--- Material supplied Enclosed Below ---
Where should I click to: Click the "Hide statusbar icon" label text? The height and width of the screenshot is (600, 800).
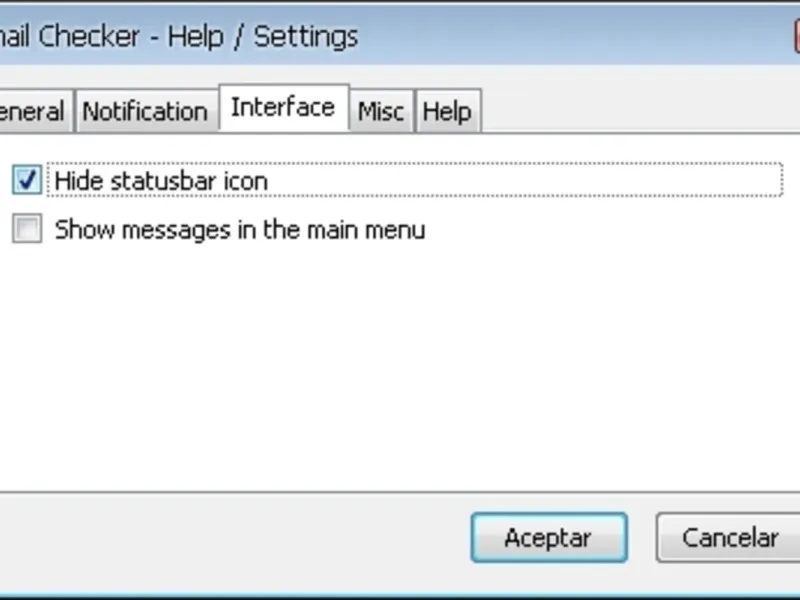coord(161,181)
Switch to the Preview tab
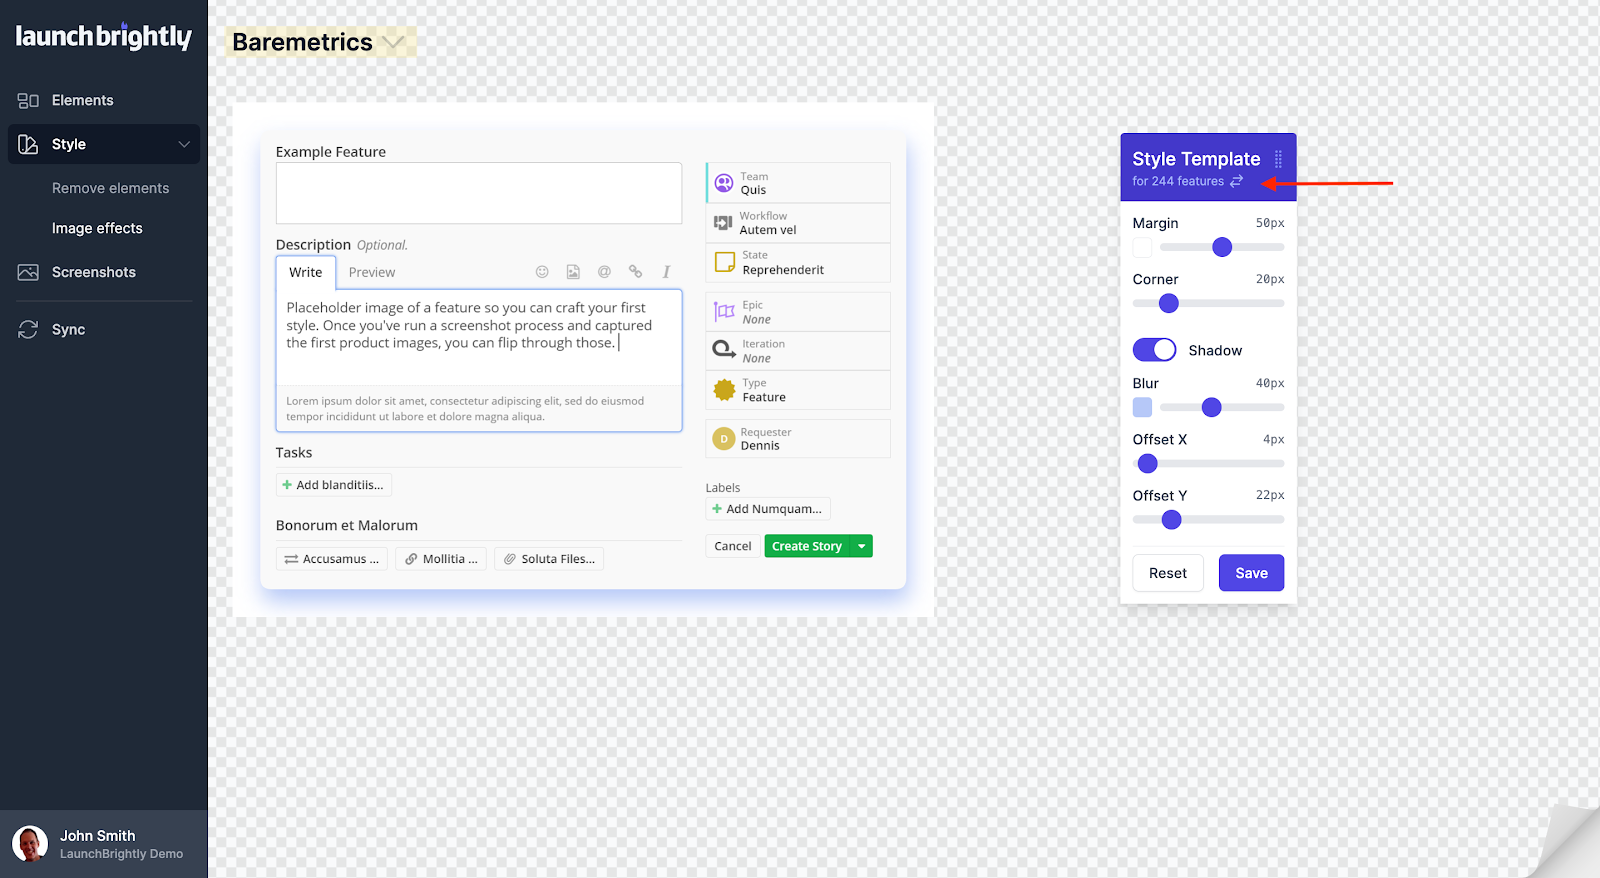Image resolution: width=1600 pixels, height=878 pixels. click(371, 272)
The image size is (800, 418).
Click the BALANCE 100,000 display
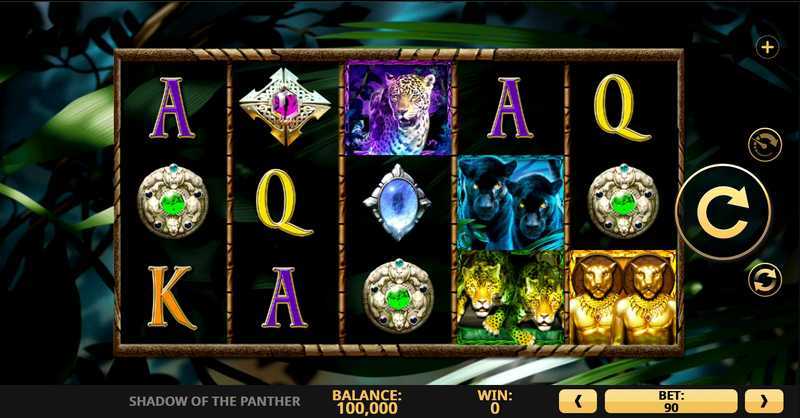tap(366, 402)
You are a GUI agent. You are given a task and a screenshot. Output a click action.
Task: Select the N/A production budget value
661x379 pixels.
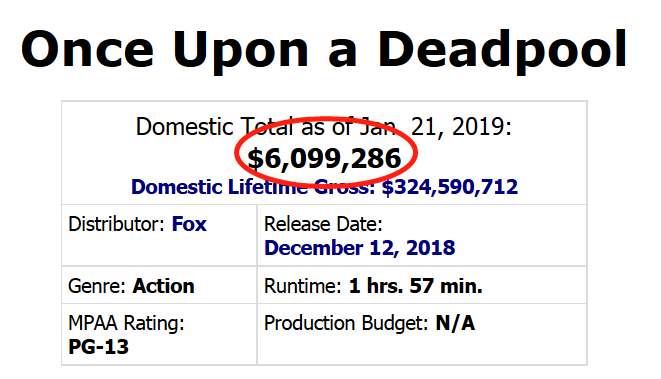455,323
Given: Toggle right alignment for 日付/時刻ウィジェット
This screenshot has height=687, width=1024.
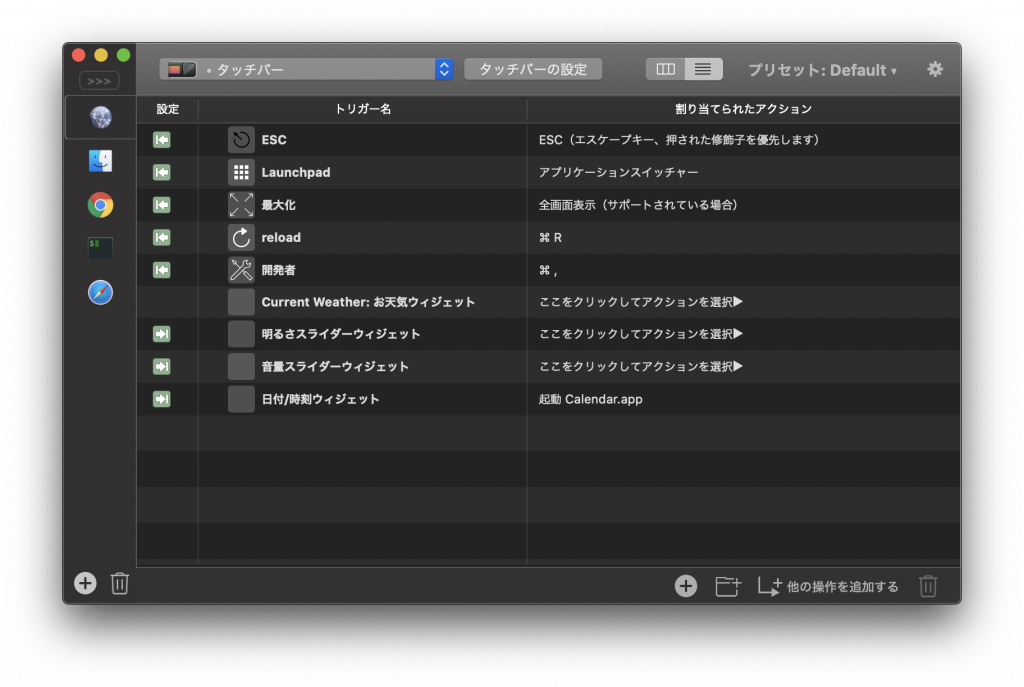Looking at the screenshot, I should pos(161,399).
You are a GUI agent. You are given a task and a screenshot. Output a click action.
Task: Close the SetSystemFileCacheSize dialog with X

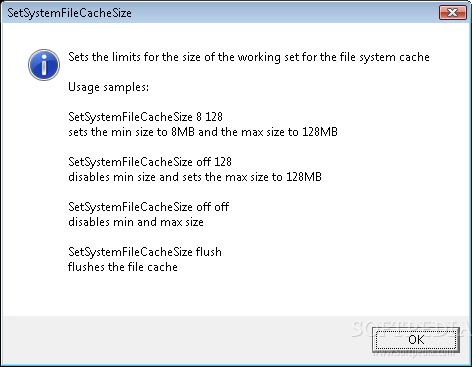tap(452, 13)
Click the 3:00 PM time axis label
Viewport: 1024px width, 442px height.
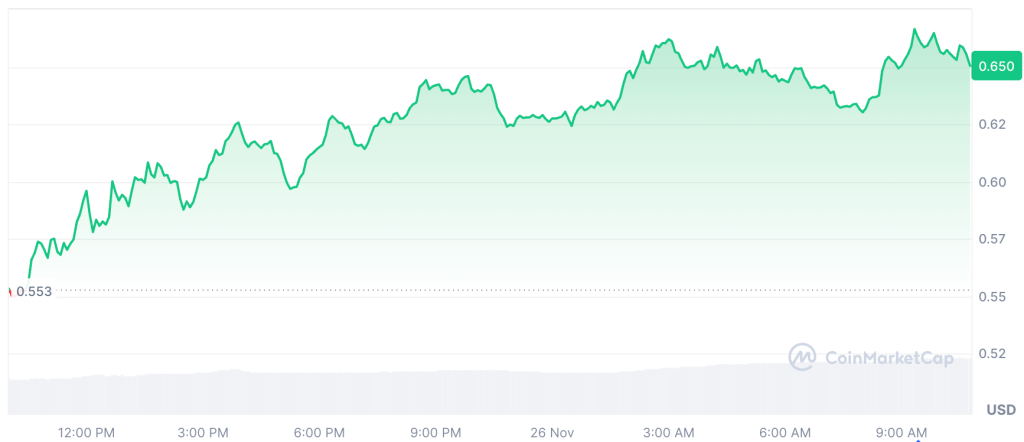(203, 433)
--- End of Enclosed Material supplied ---
**Required action**
Each entry should come back exactly as written, with its pictures omitted.

**Solution for this exercise**
Where should I click to: Click the "Hide statusbar icon" label text? The height and width of the screenshot is (600, 800).
coord(161,181)
Switch to the Preview tab
Image resolution: width=1600 pixels, height=878 pixels. click(371, 272)
The image size is (800, 418).
Click the BALANCE 100,000 display
tap(366, 402)
You are a GUI agent. You are given a task and a screenshot. Output a click action.
Task: Select the N/A production budget value
661x379 pixels.
455,323
Given: Toggle right alignment for 日付/時刻ウィジェット
This screenshot has height=687, width=1024.
Looking at the screenshot, I should pos(161,399).
You are a GUI agent. You are given a task and a screenshot. Output a click action.
Task: Close the SetSystemFileCacheSize dialog with X

tap(452, 13)
Click the 3:00 PM time axis label
Viewport: 1024px width, 442px height.
(203, 433)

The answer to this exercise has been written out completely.